You’ve probably read the news story—horrifying in substance, but treated by the media as comic relief, because every other story these days is horrifying.
It’s just that the Soyuz-2 space rocket turned out not to fit the dimensions of the facilities at the Vostochny Cosmodrome. Considering that 140 billion rubles have already been spent on the cosmodrome (about $2.2 billion at the time), that God knows how much more will be spent in the future, and that the project has supposedly been placed under the “special personal control” of the country’s entire leadership some three hundred times—this really does sound like an indictment of the modern system of managing the military-industrial complex.
Still, it’s impossible not to ask: HOW could this happen?

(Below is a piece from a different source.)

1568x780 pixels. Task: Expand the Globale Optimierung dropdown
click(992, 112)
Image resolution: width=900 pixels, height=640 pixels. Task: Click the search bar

What scale of chaos and theft must be going on at the country’s main construction project (now that the Olympics are over) for a “rocket not to fit the size requirements”?
That question is answered by Lyubov Sobol of the ACF (Anti-Corruption Foundation), who has studied mountains of material and is publishing her investigative special project today: “Vostochny Cosmodrome.”
All the cosmodrome’s facilities are divided into 8 complexes:
— launch, — airport, — fuel component storage, — communications system support, — impact zone operations, — residential, — administrative, — road infrastructure.
And based on official documents, it presents diagrams showing how the design and construction were actually carried out, compared with how they were supposed to be carried out.
Here it’s hard even to say whether the chaos gave rise to corruption, or whether the chaos was created for the sake of corruption—but the following facts have been firmly established:
— most of the facilities were started without design documentation that had passed state review;
— during construction, the documentation was constantly rewritten, and the contracts signed for development were essentially fictitious.
Yes, of course, there has never been a construction project where everything was exactly on schedule and perfectly in line with the design. But this is a spaceport, guys. You would expect that at least here, design work is done for something more than just stealing money through it.
In short, take a look, join the campaign to send complaints to Rogozin (the formal overseer there), and once again grasp the degree to which the system of power has degraded: even in the one field where Russia could say “we’re the best on the planet,” there is total disintegration and collapse—and this happened not in the “cursed ’90s,” but under “mature Putinism,” starting in 2011.